#### Exercise prompt:
From the records below, copy each line in which the string "computer" occurs.

*** Opening Given records ***

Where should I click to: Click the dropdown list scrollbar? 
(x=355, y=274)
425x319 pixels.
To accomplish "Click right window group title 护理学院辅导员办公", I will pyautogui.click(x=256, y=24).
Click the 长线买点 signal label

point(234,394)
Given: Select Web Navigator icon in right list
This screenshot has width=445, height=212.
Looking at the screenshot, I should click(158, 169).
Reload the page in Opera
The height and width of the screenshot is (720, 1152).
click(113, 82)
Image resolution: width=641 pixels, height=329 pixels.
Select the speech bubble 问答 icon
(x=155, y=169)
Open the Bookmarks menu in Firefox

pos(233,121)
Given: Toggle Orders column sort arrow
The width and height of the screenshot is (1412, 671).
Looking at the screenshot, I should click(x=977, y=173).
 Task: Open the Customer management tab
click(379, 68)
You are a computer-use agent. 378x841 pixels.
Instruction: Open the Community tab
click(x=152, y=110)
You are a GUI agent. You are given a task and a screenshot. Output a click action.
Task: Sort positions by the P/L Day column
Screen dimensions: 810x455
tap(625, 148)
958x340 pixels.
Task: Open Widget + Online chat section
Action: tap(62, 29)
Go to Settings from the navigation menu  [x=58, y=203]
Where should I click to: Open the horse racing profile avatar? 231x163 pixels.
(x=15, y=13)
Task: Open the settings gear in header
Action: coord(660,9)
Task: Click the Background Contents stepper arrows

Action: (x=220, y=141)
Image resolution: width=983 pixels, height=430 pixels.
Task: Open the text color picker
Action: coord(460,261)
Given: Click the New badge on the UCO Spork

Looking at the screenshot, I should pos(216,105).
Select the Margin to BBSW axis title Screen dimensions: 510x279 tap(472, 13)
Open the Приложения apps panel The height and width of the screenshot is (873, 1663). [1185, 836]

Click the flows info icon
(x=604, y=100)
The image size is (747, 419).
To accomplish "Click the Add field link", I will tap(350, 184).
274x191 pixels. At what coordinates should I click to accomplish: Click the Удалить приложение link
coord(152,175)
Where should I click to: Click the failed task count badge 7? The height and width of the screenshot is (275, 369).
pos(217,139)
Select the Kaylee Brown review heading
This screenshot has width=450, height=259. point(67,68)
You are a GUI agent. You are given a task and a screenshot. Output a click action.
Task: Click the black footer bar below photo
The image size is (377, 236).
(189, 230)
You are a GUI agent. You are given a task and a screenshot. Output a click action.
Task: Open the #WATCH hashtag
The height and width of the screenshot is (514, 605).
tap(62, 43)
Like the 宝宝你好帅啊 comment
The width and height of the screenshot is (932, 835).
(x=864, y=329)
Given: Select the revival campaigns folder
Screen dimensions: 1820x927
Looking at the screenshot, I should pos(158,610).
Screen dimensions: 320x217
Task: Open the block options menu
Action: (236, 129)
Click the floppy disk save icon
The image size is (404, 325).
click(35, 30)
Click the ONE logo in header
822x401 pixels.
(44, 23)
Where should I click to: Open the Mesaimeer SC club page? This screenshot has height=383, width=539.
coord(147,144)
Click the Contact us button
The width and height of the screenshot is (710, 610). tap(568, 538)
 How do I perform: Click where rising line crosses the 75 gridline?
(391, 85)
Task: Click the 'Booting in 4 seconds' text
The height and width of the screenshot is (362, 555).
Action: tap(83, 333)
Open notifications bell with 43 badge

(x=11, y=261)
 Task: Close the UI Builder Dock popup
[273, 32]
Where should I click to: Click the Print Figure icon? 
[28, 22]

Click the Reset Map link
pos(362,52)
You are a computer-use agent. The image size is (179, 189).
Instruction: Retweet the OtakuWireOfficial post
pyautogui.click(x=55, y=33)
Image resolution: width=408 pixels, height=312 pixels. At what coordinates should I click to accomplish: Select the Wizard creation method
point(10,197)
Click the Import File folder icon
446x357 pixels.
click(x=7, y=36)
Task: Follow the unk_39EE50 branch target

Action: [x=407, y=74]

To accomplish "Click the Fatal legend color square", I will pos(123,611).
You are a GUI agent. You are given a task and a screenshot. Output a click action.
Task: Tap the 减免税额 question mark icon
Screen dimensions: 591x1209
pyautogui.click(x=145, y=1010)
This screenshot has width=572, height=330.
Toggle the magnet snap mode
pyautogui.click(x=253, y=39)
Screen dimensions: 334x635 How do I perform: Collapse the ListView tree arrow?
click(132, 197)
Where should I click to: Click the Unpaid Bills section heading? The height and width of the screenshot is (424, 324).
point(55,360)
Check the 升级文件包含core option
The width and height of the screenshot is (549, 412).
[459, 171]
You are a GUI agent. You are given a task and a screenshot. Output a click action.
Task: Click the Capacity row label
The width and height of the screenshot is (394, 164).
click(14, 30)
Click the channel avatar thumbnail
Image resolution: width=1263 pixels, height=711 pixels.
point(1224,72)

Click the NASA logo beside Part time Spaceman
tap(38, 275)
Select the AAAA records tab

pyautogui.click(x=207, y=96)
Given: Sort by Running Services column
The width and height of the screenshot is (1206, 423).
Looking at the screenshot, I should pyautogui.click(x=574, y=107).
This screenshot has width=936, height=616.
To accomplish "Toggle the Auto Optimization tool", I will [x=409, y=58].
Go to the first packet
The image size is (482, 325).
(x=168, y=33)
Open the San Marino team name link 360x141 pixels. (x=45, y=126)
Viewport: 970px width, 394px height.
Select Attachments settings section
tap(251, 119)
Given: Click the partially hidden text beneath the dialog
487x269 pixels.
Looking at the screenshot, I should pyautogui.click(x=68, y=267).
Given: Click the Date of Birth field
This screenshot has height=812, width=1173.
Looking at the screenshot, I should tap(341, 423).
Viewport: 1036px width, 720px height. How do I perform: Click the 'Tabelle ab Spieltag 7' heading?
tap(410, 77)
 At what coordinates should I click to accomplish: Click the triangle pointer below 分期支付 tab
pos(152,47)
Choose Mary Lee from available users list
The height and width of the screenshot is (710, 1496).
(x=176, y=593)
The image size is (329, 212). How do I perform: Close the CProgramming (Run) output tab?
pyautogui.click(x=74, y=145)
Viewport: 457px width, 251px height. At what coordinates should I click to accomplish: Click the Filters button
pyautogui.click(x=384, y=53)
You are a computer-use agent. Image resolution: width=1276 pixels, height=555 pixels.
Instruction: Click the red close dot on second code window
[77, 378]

*** Closing Given records ***

#### Solution for this exercise:
You are a computer-use agent. 378x841 pixels.
You are a computer-use agent. The image size is (179, 189).
You are a computer-use agent. Image resolution: width=1276 pixels, height=555 pixels.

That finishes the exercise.